◆ **PROBLEM**
Your task is to write out exactly the lines from the line containing "At what coordinates should I click to accomplish: Choose the" through the end of the records, inclusive at both ends.
-.-.-
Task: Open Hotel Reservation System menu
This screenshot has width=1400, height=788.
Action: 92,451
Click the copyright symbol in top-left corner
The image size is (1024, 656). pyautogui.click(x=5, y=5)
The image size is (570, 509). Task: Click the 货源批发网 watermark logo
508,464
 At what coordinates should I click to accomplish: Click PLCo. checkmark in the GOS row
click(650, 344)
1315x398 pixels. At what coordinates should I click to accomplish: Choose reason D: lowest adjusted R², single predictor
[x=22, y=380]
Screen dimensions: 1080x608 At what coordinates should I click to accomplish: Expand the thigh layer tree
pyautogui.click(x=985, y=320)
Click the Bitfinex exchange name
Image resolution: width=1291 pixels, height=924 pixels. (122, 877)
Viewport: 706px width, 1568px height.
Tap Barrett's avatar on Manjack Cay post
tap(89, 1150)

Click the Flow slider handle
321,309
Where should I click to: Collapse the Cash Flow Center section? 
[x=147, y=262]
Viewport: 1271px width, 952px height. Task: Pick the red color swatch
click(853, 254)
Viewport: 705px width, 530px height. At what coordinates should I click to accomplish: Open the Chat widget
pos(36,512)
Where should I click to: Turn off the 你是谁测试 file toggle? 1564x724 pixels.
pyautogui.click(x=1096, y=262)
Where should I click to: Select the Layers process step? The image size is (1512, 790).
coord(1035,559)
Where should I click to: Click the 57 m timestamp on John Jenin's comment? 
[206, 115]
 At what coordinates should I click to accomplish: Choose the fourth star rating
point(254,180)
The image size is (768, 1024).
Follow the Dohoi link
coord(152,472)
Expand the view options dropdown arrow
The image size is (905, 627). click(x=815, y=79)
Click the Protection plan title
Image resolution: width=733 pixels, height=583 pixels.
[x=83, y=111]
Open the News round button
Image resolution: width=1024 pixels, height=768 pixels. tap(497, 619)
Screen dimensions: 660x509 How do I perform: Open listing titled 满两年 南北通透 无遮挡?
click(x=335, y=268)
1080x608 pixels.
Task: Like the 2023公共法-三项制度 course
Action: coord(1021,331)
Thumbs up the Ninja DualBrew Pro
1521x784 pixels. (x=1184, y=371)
-.-.-
◆ **WRITTEN REPLY**
 At what coordinates should I click to accomplish: Choose the fourth star rating
point(254,180)
The image size is (768, 1024).
Follow the Dohoi link
coord(152,472)
Expand the view options dropdown arrow
The image size is (905, 627). click(x=815, y=79)
Click the Protection plan title
Image resolution: width=733 pixels, height=583 pixels.
[x=83, y=111]
Open the News round button
Image resolution: width=1024 pixels, height=768 pixels. tap(497, 619)
Screen dimensions: 660x509 How do I perform: Open listing titled 满两年 南北通透 无遮挡?
click(x=335, y=268)
1080x608 pixels.
Task: Like the 2023公共法-三项制度 course
Action: coord(1021,331)
Thumbs up the Ninja DualBrew Pro
1521x784 pixels. (x=1184, y=371)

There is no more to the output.